_Brief_.
Could you transcribe the entries below exactly, without any of the pictures?

[Saved entries]
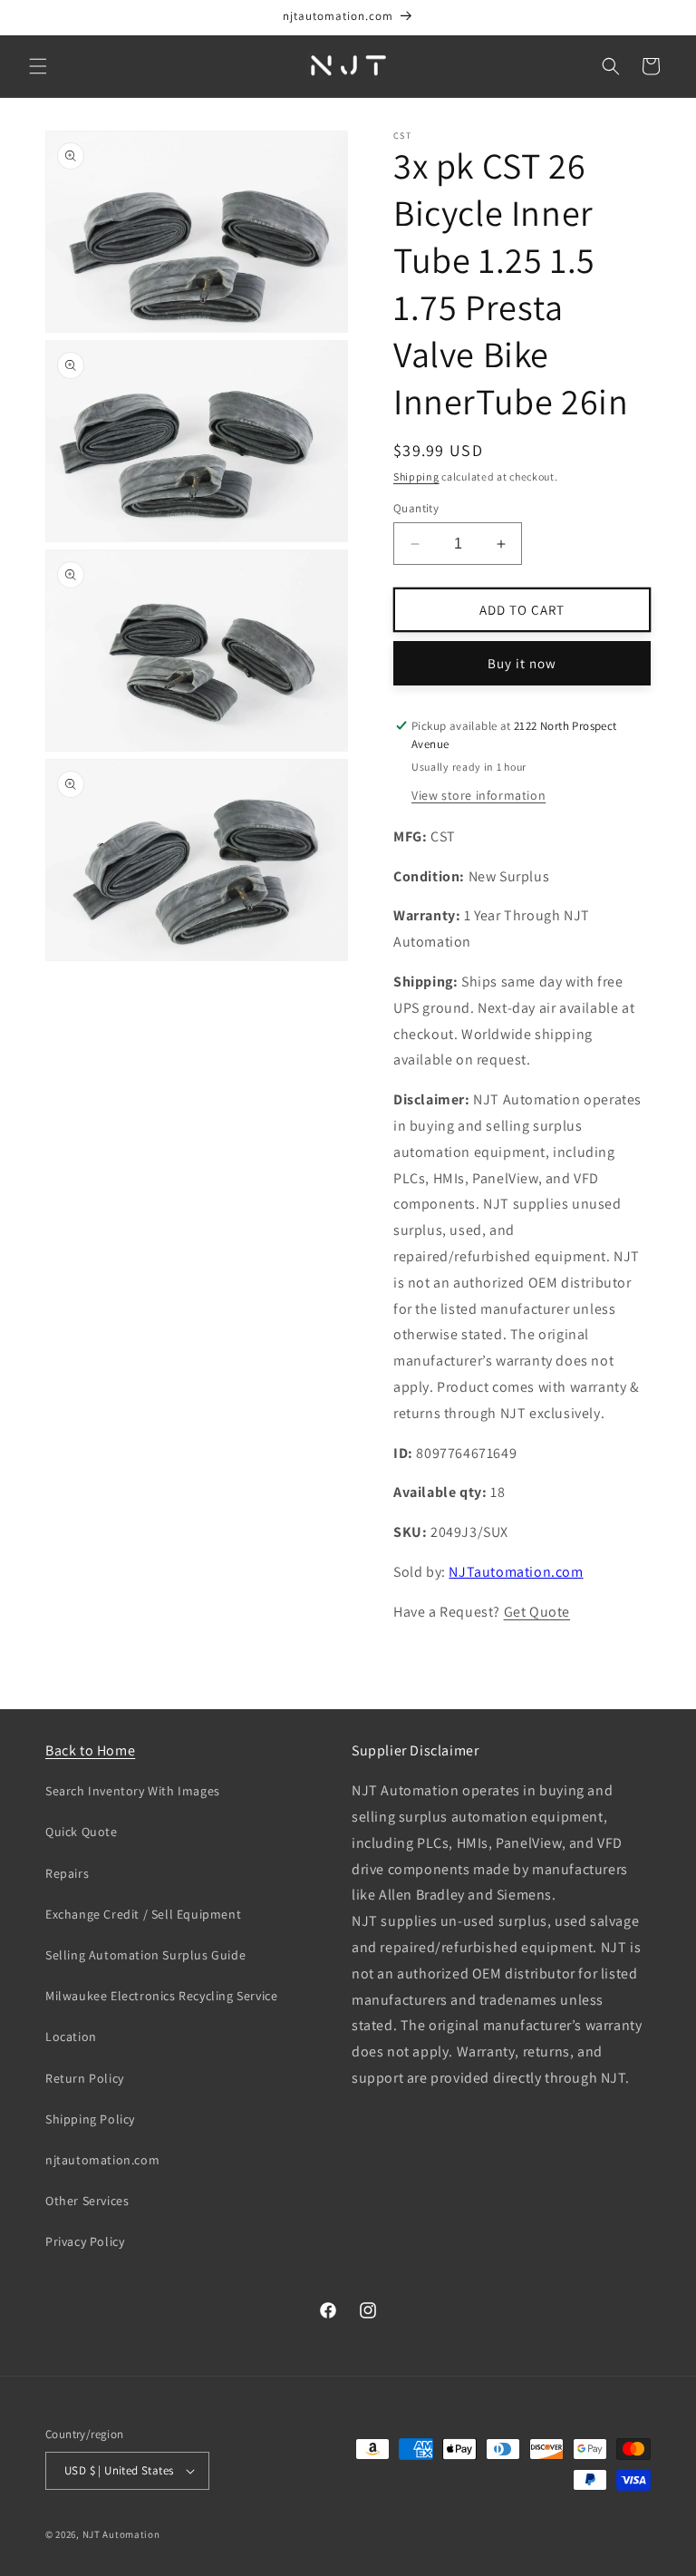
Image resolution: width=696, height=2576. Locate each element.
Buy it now (522, 663)
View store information (478, 795)
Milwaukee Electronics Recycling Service (161, 1996)
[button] (38, 66)
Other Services (87, 2200)
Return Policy (84, 2078)
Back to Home (90, 1750)
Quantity (416, 508)
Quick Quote (81, 1831)
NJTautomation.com (516, 1571)
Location (71, 2036)
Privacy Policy (84, 2241)
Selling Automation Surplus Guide (145, 1955)
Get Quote (537, 1611)
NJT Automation (121, 2534)
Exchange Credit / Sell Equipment (143, 1914)
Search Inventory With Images (132, 1791)
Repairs (67, 1873)
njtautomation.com (102, 2160)
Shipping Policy (90, 2119)
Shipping (416, 476)
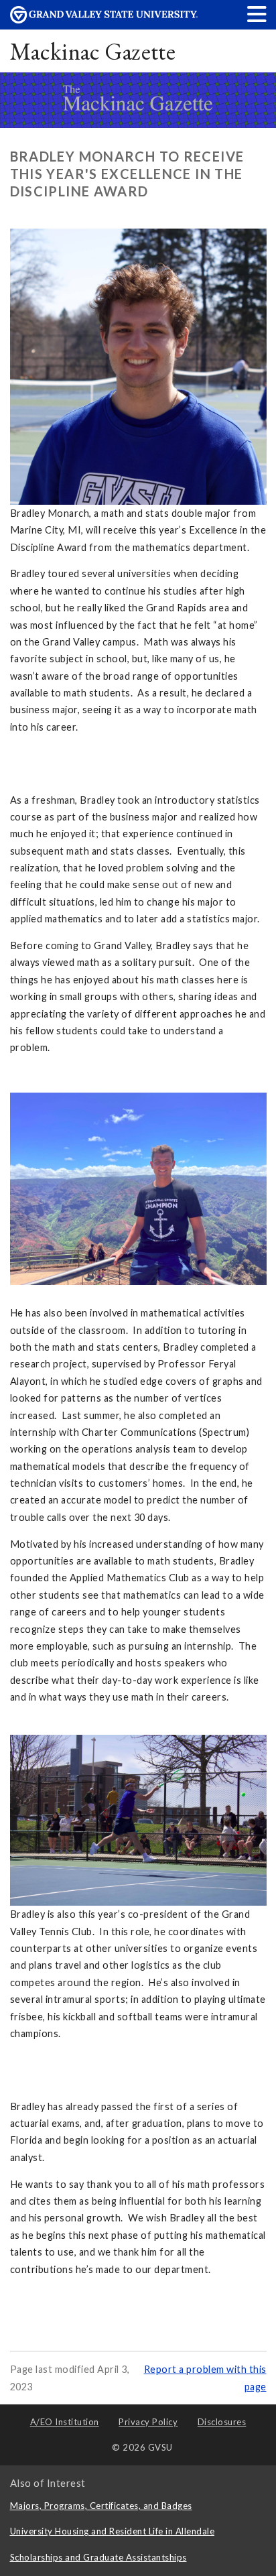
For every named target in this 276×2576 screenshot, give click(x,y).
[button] (257, 14)
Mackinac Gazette (93, 51)
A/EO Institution (64, 2421)
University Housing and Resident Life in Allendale (112, 2531)
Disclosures (222, 2421)
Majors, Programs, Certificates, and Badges (101, 2505)
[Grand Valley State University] (104, 19)
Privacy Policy (148, 2421)
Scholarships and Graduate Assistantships (98, 2557)
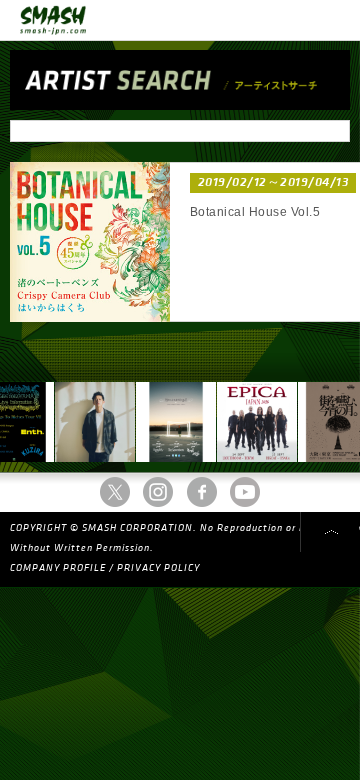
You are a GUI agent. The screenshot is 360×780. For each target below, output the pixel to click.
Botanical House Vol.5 (255, 212)
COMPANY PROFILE (58, 568)
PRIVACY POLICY (158, 568)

_Response area_.
Image resolution: width=696, height=2576. Locate each element.
Buy it now (522, 663)
View store information (478, 795)
Milwaukee Electronics Recycling Service (161, 1996)
[button] (38, 66)
Other Services (87, 2200)
Return Policy (84, 2078)
Back to Home (90, 1750)
Quantity (416, 508)
Quick Quote (81, 1831)
NJTautomation.com (516, 1571)
Location (71, 2036)
Privacy Policy (84, 2241)
Selling Automation Surplus Guide (145, 1955)
Get Quote (537, 1611)
NJT Automation (121, 2534)
Exchange Credit / Sell Equipment (143, 1914)
Search Inventory With Images (132, 1791)
Repairs (67, 1873)
njtautomation.com (102, 2160)
Shipping Policy (90, 2119)
Shipping (416, 476)
For every named target in this 276×2576 screenshot, give click(x,y).
[button] (257, 14)
Mackinac Gazette (93, 51)
A/EO Institution (64, 2421)
University Housing and Resident Life in Allendale (112, 2531)
Disclosures (222, 2421)
Majors, Programs, Certificates, and Badges (101, 2505)
[Grand Valley State University] (104, 19)
Privacy Policy (148, 2421)
Scholarships and Graduate Assistantships (98, 2557)
You are a GUI agent. The screenshot is 360×780. For each target below, output the pixel to click.
Botanical House Vol.5 (255, 212)
COMPANY PROFILE (58, 568)
PRIVACY POLICY (158, 568)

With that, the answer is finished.